L’opera analizzata si colloca in questo contesto in quanto nel 2013, sfruttando le possibilità offerte da una legge che consente ai cittadini ungheresi di accedere ai file dei servizi segreti raccolti negli anni del comunismo, András Forgách scoprì che la madre vi fu per molto tempo impiegata. Ciò che impegna l’autore è la ricerca di quelle che possono essere state, al tempo, le motivazioni alla base della scelta di sua madre. La prima risposta che Forgách riesce a darsi è di carattere economico, dal momento che il padre necessitava di cure costose e le finanze della famiglia non erano in grado di sostenerle; successivamente, però, il discorso si espande anche alla sfera personale, ideologica e culturale: una possibile spiegazione è il bisogno di trovare un senso di appartenenza a qualcosa e l’incrollabile fiducia nello stalinismo che caratterizzava i genitori dell’autore, ma anche la convinzione (o, forse, l’illusione) di avere un ruolo di particolare utilità per il proprio Paese.

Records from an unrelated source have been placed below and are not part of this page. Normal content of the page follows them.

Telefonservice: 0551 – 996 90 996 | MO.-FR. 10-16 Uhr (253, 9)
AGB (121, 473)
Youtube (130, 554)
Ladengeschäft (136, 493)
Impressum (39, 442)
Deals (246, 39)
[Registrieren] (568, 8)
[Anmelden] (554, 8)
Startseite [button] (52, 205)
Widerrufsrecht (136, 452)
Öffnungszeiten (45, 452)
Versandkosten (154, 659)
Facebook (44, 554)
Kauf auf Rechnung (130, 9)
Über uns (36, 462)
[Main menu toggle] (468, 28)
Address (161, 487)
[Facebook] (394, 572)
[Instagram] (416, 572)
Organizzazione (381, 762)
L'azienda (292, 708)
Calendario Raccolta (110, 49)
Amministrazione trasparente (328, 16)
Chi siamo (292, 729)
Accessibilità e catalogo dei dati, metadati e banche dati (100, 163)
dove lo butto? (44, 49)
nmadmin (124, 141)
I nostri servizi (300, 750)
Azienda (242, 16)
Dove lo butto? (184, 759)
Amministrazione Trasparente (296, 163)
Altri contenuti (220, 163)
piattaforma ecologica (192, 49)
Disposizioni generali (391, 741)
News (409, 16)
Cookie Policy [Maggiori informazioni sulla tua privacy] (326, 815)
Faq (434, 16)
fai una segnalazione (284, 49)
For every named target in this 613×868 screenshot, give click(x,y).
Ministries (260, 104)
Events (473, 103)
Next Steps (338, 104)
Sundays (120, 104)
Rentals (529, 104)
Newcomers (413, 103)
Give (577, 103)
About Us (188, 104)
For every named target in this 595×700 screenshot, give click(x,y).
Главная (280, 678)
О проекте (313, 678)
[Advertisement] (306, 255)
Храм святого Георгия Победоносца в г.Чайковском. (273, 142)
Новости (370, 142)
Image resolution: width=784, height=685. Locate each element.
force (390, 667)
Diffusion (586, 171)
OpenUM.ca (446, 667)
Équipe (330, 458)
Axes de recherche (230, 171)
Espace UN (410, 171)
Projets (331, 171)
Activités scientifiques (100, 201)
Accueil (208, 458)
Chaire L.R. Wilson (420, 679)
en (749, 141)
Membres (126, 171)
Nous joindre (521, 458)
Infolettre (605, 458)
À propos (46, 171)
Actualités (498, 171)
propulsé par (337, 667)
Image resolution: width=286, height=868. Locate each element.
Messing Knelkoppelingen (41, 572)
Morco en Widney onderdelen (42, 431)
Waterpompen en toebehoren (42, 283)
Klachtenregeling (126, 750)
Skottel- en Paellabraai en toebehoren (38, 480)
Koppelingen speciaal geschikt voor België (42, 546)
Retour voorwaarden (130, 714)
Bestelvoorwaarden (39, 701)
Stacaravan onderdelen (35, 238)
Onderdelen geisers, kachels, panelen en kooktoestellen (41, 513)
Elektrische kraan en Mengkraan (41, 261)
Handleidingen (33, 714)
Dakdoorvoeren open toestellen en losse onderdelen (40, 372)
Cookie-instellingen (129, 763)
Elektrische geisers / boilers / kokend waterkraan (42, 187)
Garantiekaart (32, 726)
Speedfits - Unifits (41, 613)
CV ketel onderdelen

Tra le diverse scoperte, tuttavia, quella che turba maggiormente l’autore è il fatto che sua madre aveva ingannato lui stesso e i suoi amici (critici e dissidenti verso il regime), quando consentì ai servizi segreti di spiarli. Inoltre, l’origine ebraica della famiglia consente alla madre di Forgách di viaggiare più volte verso Israele e, alla sua prima “missione” per i servizi segreti ungheresi, scoprirà l’autore, aveva tentato di proporre il figlio – ancora in età preadolescenziale – alle autorità come potenziale risorsa nell’ambito dello spionaggio.
In conclusione, benché le risposte (ma anche le domande) possano essere plurime e di difficile interpretazione, la storia di Forgách è un interessante caso studio rispetto ad un sistema, quello dello spionaggio negli Stati satelliti di Mosca nella seconda metà del Novecento, meritevole di particolare attenzione e approfondimento, poiché si lega a dinamiche e tematiche assolutamente attuali.
A conclusione, i saluti della presidentessa dei lavori, la professoressa Giulia Lami, hanno accompagnato al termine una giornata di interventi, discussioni, spunti di riflessione di grande interesse, soprattutto perché rivolti ad un’area geografica nella quale gli studi storici e le discipline umanistiche e sociali hanno conosciuto, negli ultimi decenni, un importante processo di crescita e sviluppo e che può offrire un decisivo contributo alla formazione e al rafforzamento di un’identità europea fondata sul multiculturalismo, il ricordo e la tolleranza nei confronti dell’altro.